In-memory cache only. Process-local; serverless cold starts begin empty. Persistent backends are implementable today via the public Cache interface; first-party Redis, SQLite, and KV packages are planned.
Identity calibrator default. Provide temperatureScaling(T) or plattScaling({ a, b }) with parameters you fit on your eval set for real calibration. Automated fitting (Calibrator.fit(eval)) is planned.
No per-provider retries. Chain fallback covers between-provider failures; per-provider retries are planned.
No streaming. .stream on Classifier is planned; .batch ships today.
No few-shot prompting. Input passes verbatim; wrap with your own example-injection if needed.

Roadmap

Milestones are ordered; dates are not. For exact versions, see the npm package page and GitHub Releases.

Today. The Verdict primitive — Classified<T>, Uncertain<T>, and Unknown<T> with structured failure modes. The classify, boolean, and classifier verbs. Calibration infrastructure, pluggable provider chain, tokenizer-aware OpenAI adapter, and the Provider / Calibrator / Cache extension points.

Next. Ambient context propagation via domovoi.scope({ budget, signal, tracer }, fn) — opt into budget enforcement, tracing, and cancellation across all domovoi.classify(...) calls deep in your call tree. New public extension point: ContextStorage<T>, backed by Node AsyncLocalStorage. Calls outside a scope continue to work exactly as today.

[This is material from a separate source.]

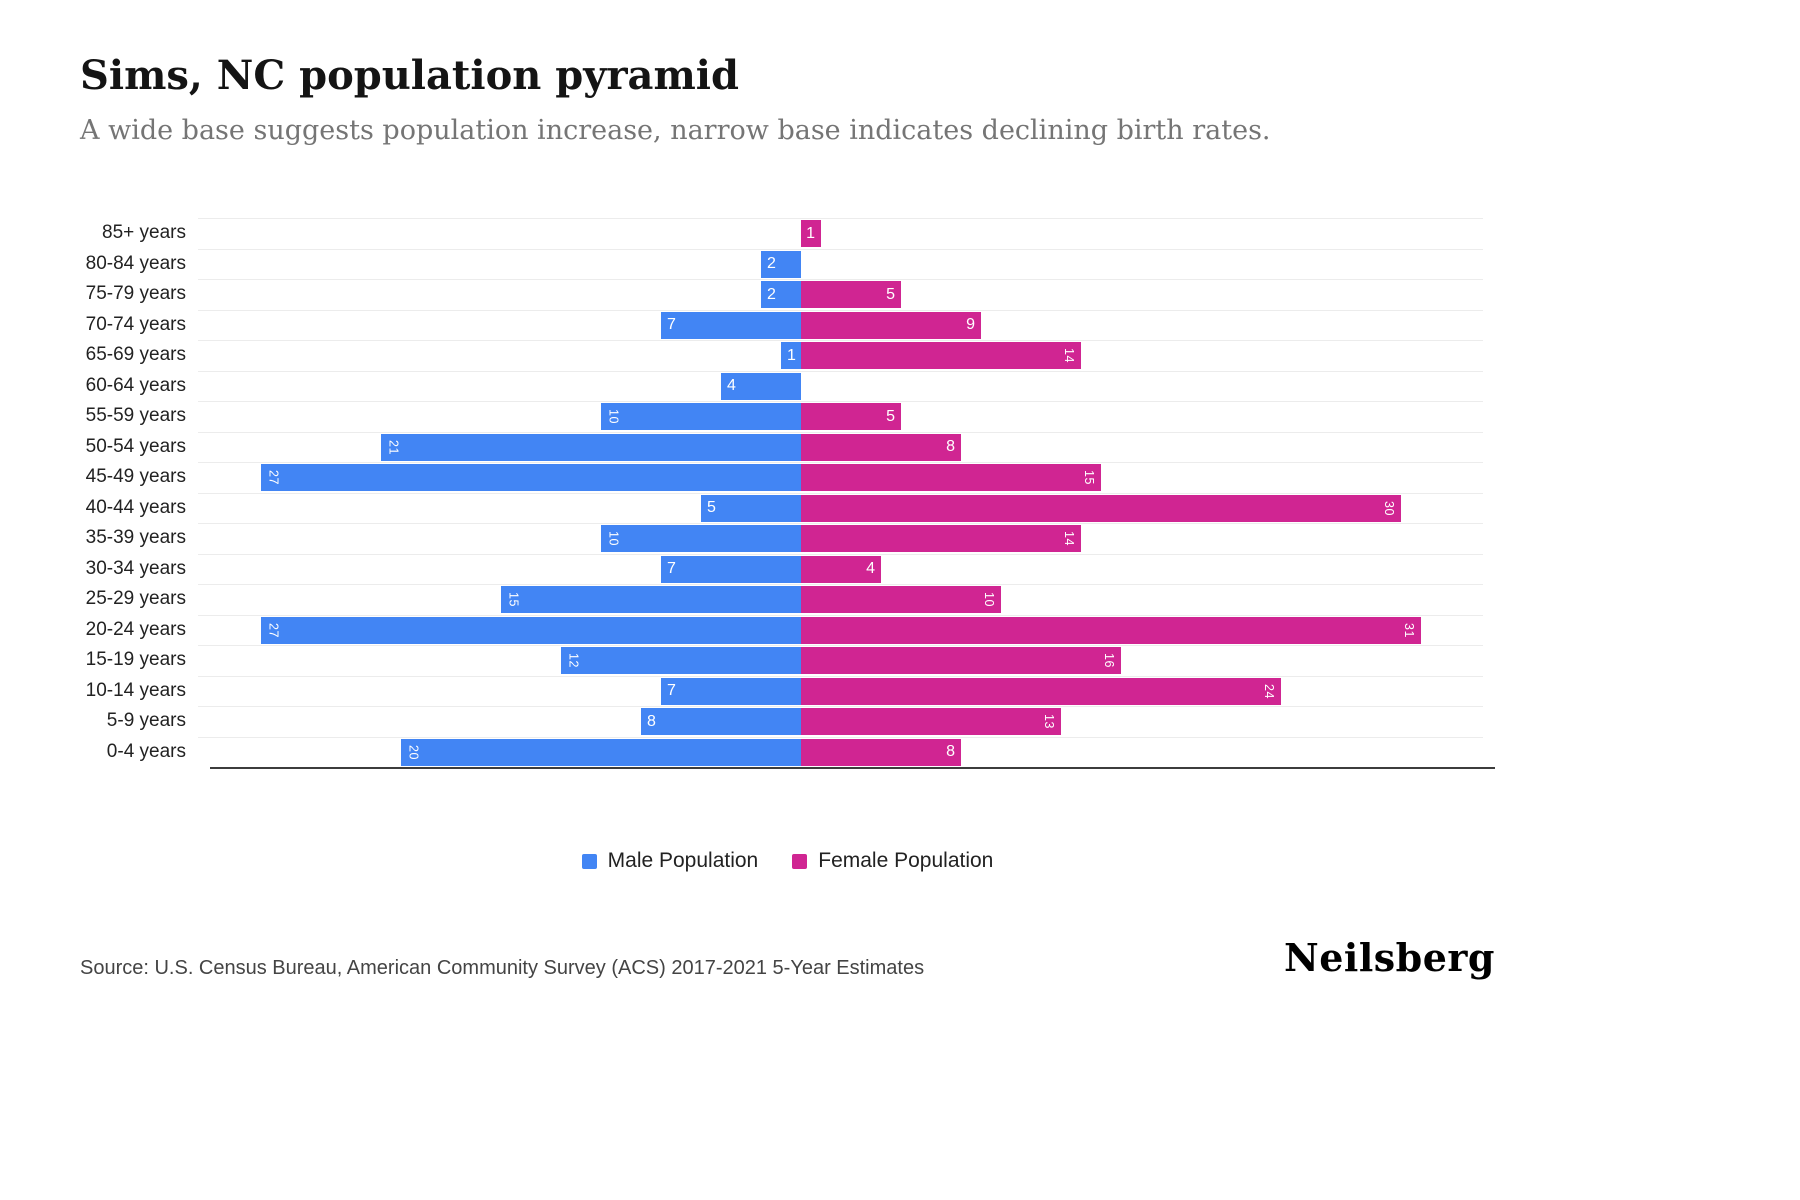 The height and width of the screenshot is (1200, 1800). I want to click on bar-value-label: 4, so click(870, 569).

Stability. The Verdict shape, the three core verbs, and the four error classes are stable across releases. The Provider / Calibrator / Cache extension interfaces are public — breaking changes require a major version bump. Pre-1.0 releases may break anything outside these interfaces; pin an exact version if stability is required today.

Origin

In Slavic folklore, a domovoi (домово́й — "of the house") is a household spirit, not summoned from outside but bound to the home itself. It belongs to whoever lives there, watches over the household, and tends to what needs tending. domovoi is that spirit for your software: present at every decision, bound to you.

License

Apache License 2.0. See LICENSE and NOTICE.